Metadata for each IDC version, one row per version:
  • idc_version: IDC version number
  • version_hash: MD5 hash of hashes of collections in this version
  • version_timestamp: Version creation timestamp
The following tables and views consist of metadata derived from one or more other IDC tables tables for convenience of the user. For each such table, <table_name>, there is also a corresponding view, <table_name>_view, that, when queried, generates an equivalent table. These views are intended as a reference; each view's SQL is available to be used for further investigation.
Several of these tables/views are discussed more completely here.

dicom_all, dicom_all_view

All date from dicom_metadata together with selected date from the auxiliary_metadata, original_collections_metadata, and analysis_results_metadata tables

segmentations, segmentations_view

Attributes of the segments stored in DICOM Segmentation objects

measurement_groups, measurement_groups_view

Measurement group sequences extracted from DICOM SR TID1500 objects

qualitative_measurements, qualitative_measurements_view

Coded evaluation results extracted from the DICOM SR TID1500 objects

quantitative_measurements, quantitative_measurements_view

Quantitative evaluation results extracted from the DICOM SR TID1500 objects

dicom_metadata_curated, dicom_metadata_curated_view

Curated columns from dicom_metadata

dicom_metadata_curated_series_level, dicom_metadata_curated_series_level_view

Curated columns from dicom_metadata that have been aggregated/cleaned up to describe content at the series level

idc_pivot_v<idc_version>

A view that is the basis for the queries performed by the IDC web app.
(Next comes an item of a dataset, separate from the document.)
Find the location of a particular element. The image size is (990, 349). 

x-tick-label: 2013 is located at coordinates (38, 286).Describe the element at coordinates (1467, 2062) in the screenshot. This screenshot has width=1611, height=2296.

Collection-specific BigQuery tables

Most clinical data is found in the idc_v<idc_version>_clinical datasets. However, a few tables of clinical data are found in the idc_v<idc_version> datasets.

TCGA

The following tables contain TCGA-specific metadata:
  • tcga_biospecimen_rel9: biospecimen metadata
  • tcga_clinical_rel9: clinical metadata

NLST

IDC hosts a subset of the NLST clinical data, which was cleared for public sharing. If you need the full clinical data, please visit the Cancer Data Access System (CDAS) system.
The following tables contain NLST specific metadata. The detailed schema of those tables is available from the TCIA NLST collection page.
  • nlst_canc: "Lung Cancer"
  • nlst_ctab: "SCT Abnormalities"
  • nlst_ctabc: "SCT Comparison Abnormalities"
  • nlst_prsn: "Participant"
  • nlst_screen: "SCT Screening"

DICOM Stores

IDC utilizes a single Google Healthcare DICOM store to host all of the instances in the current IDC version. That store, however, is primarily intended to support visualization of the data using the OHIF and Slim viewers. At this time, we do not support access of the hosted data via DICOMWeb interface by IDC users. See more details in the discussion here, and please comment about your use case if you have a need to access data via the DICOMweb interface.